| 課題名 |
森林の攪乱・再生に伴う土壌有機炭素変動の要因解明(3) |
| 課題番号 |
2 |
| 研究機関名 |
森林総合研究所
|
| 研究分担 |
森林環境・立地研
|
| 研究期間 |
完10~12 |
| 年度 |
2000 |
| 摘要 |
安山岩質母材に由来し堆積年代が異なる新規堆積物上に発達した本州冷温帯下の土壌における表層から30cm深までの炭素貯留量を調べ,森林の再生に伴う土壌炭素貯留の変動を検討した。その結果,堆積後15年経過しているが植生の回復があまり進行していない御岳岩屑流では概ね20t/ha以下,約200年を経過し土壌層位の分化がみとめられた浅間鎌原火砕流では40t/ha,約850年経過した浅間追分火砕流で90t/ha,1100年経過している八ヶ岳大月川岩屑流で88t/haであった。

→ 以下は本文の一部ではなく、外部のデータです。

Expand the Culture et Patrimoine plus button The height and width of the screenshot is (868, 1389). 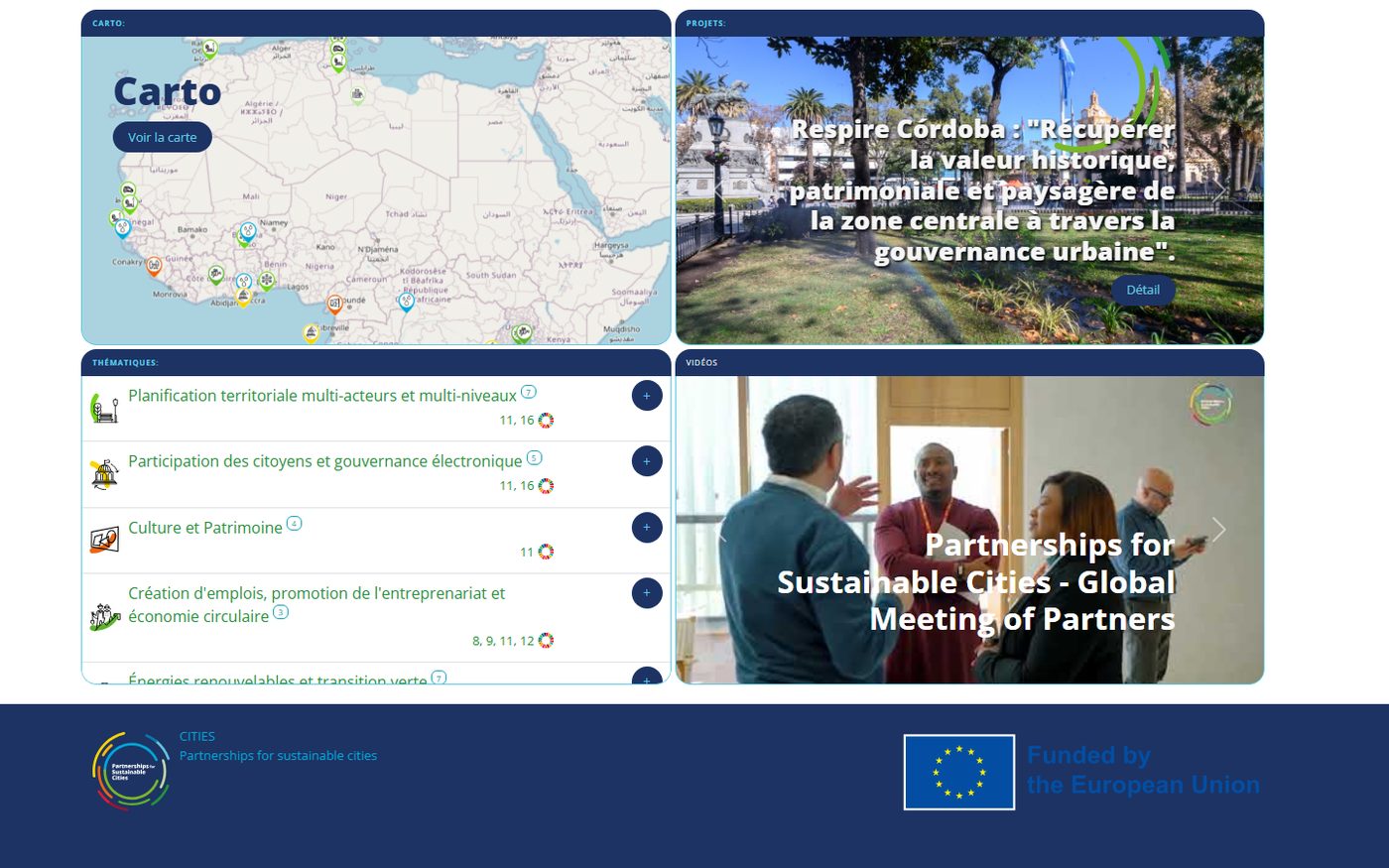click(646, 528)
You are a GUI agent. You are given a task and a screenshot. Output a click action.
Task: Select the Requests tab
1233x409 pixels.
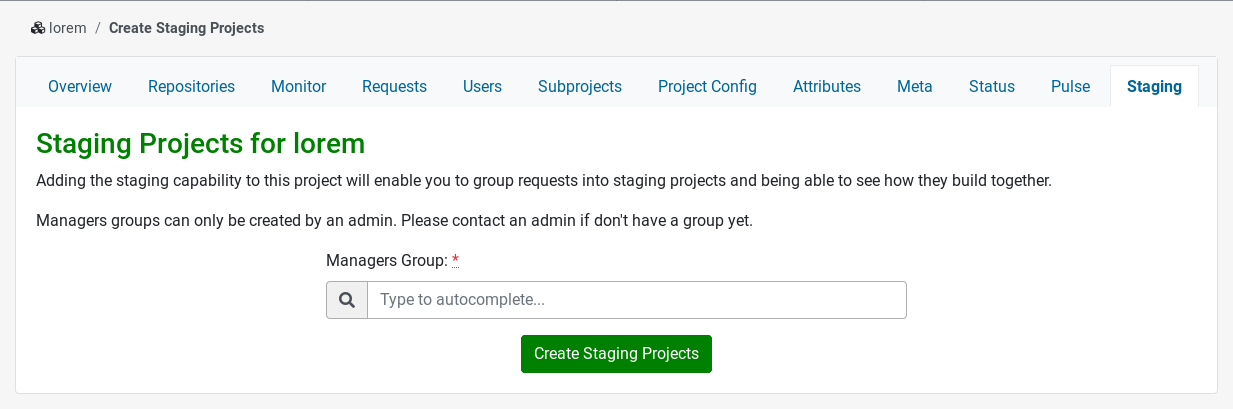click(394, 87)
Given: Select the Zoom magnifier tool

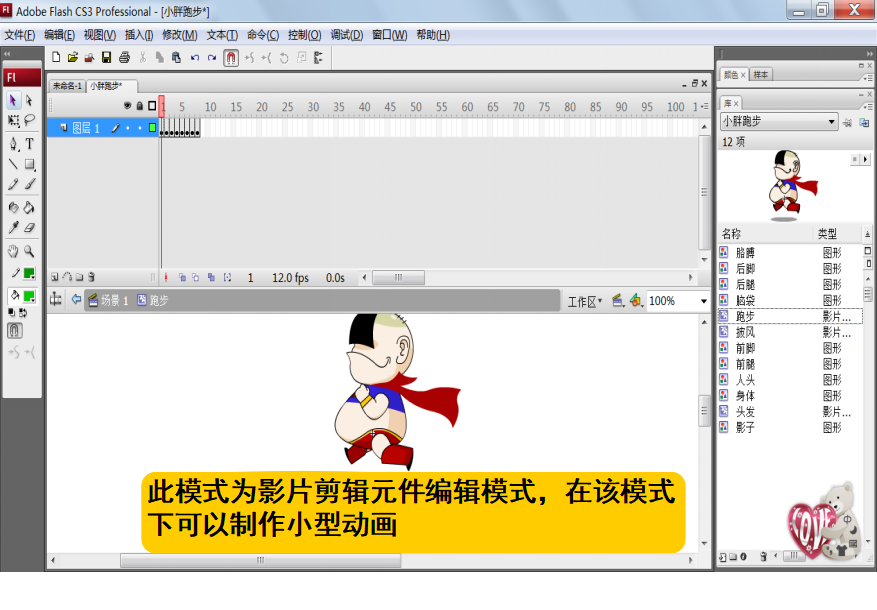Looking at the screenshot, I should 28,251.
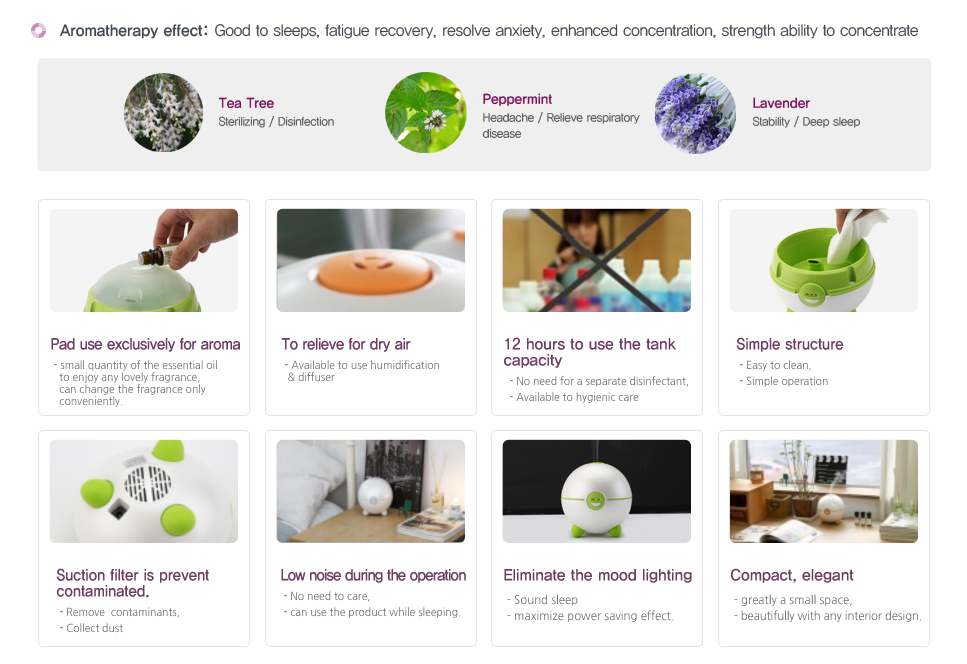967x664 pixels.
Task: Open the essential oil pad photo
Action: (144, 260)
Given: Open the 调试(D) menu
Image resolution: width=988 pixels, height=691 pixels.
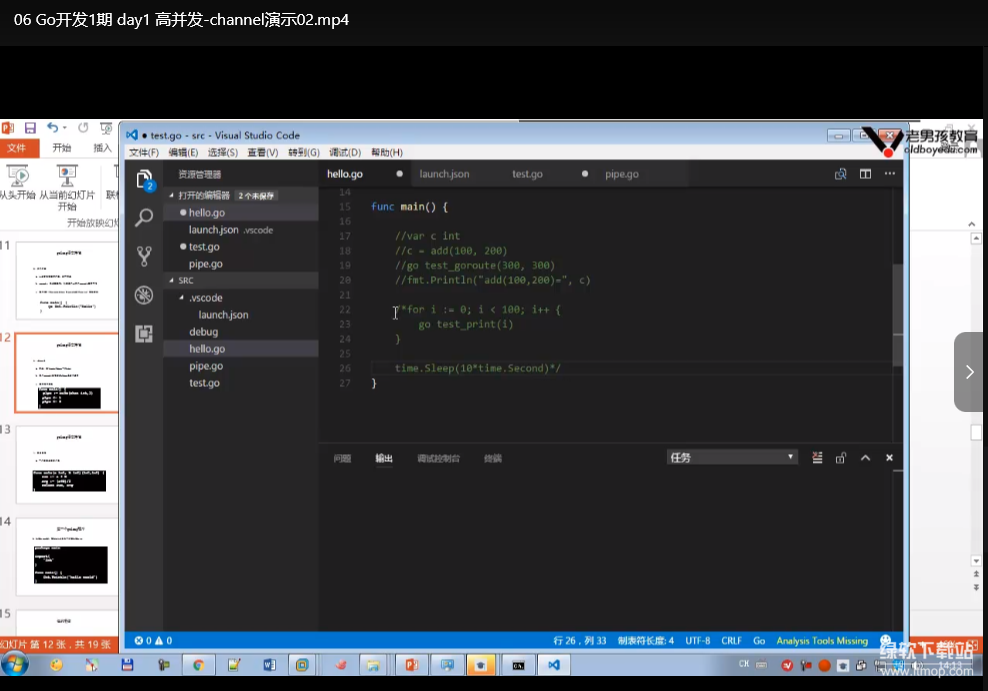Looking at the screenshot, I should coord(345,153).
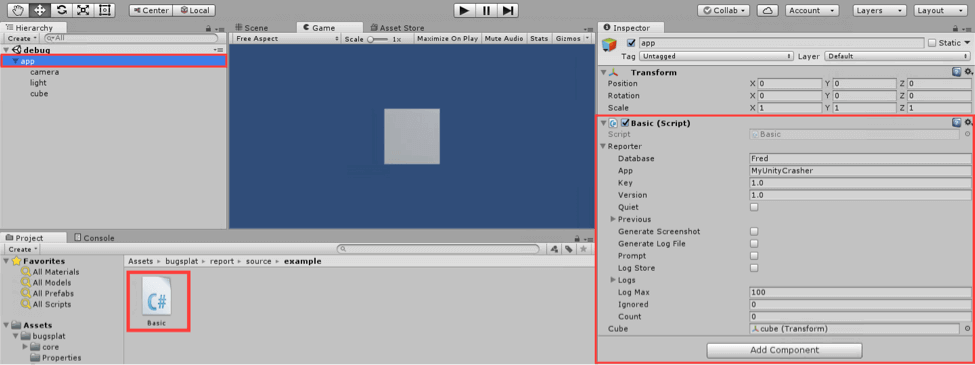Viewport: 975px width, 365px height.
Task: Toggle Maximize On Play button
Action: (447, 39)
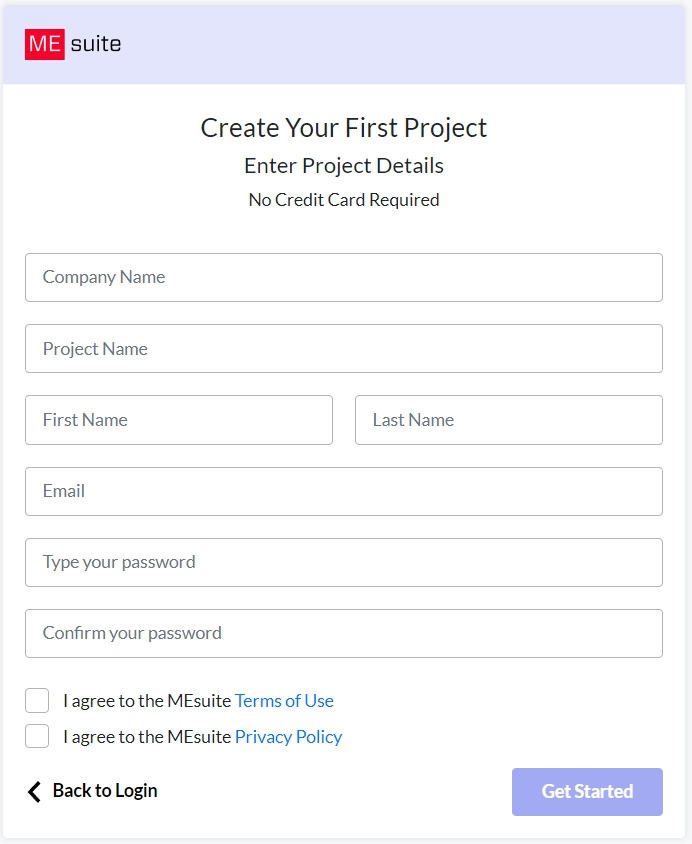Click into the Project Name field
This screenshot has height=844, width=692.
343,349
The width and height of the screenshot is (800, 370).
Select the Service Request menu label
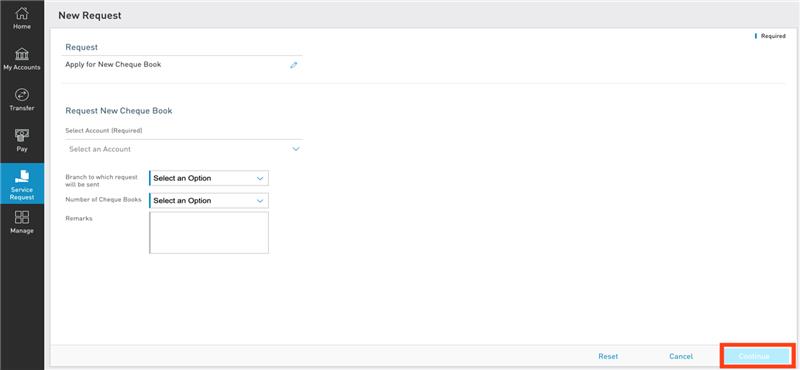(x=22, y=193)
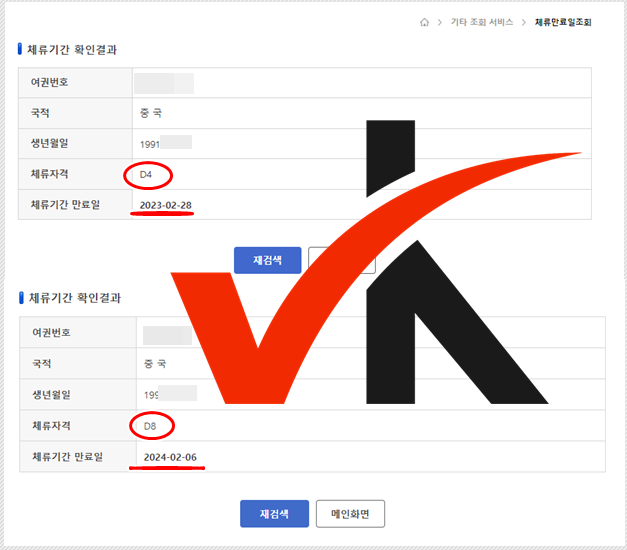Click masked 여권번호 field in upper table
627x550 pixels.
[164, 83]
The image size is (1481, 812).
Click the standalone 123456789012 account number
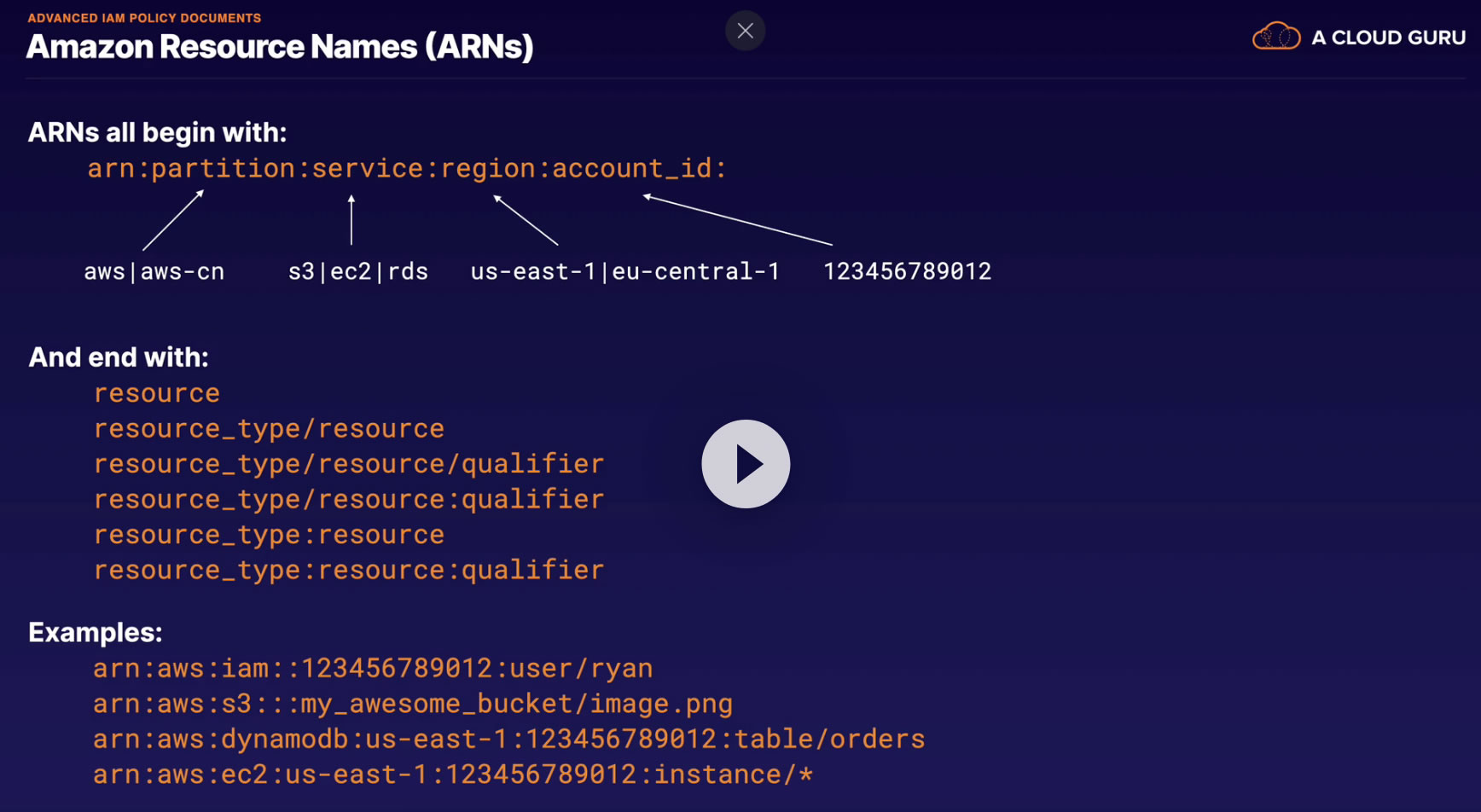907,271
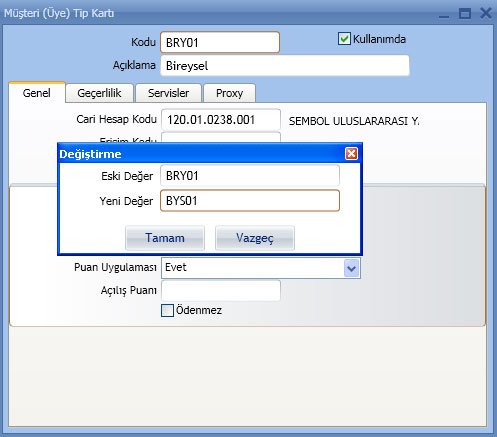Expand the Puan Uygulaması dropdown arrow
Image resolution: width=497 pixels, height=437 pixels.
click(352, 268)
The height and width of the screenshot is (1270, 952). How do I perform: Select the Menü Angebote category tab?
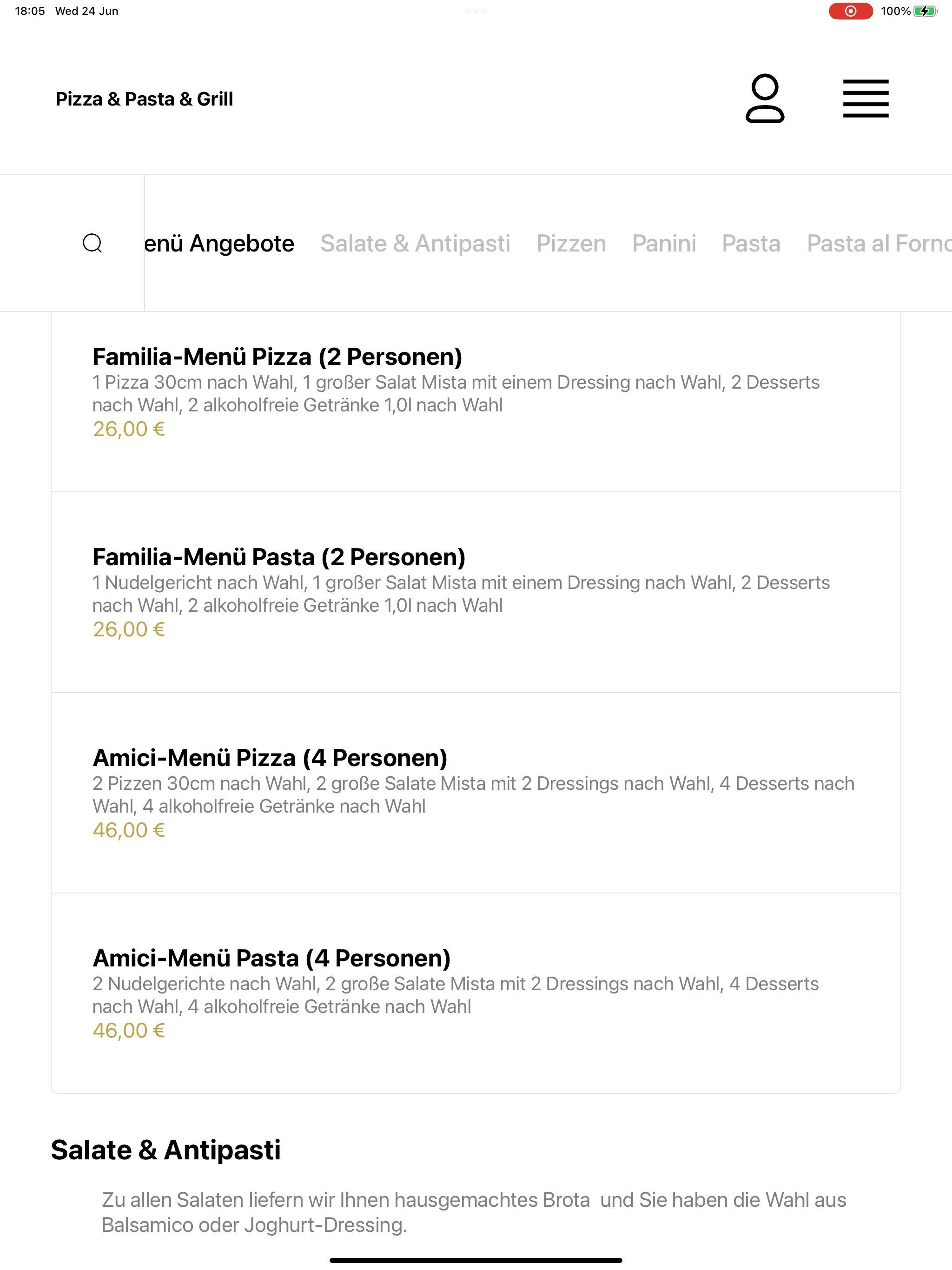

表層部への炭素蓄積に限れば1000年程度で平衡状態に達するとみられた。しかし,堆積年代が最も古い大月川岩屑流土壌の1m深までの炭素貯留量を,堆積年代が岩屑流より明らかに古いとみられる周辺土壌と比較すると,岩屑流の炭素貯留量は周辺土壌の50%以下であり,下層への炭素蓄積についてみれば,1000年ではまだ平衡状態に達していないことが明らかになった。また,土壌腐植酸の形態を比較すると,岩屑流土壌の腐植酸は表層のみならず下層でも未熟な腐植化段階にあるRpタイプであった。それに対して周辺土壌の腐植酸は腐植化の進んだBないしA型で,明らかに岩屑流土壌とは異なっていた。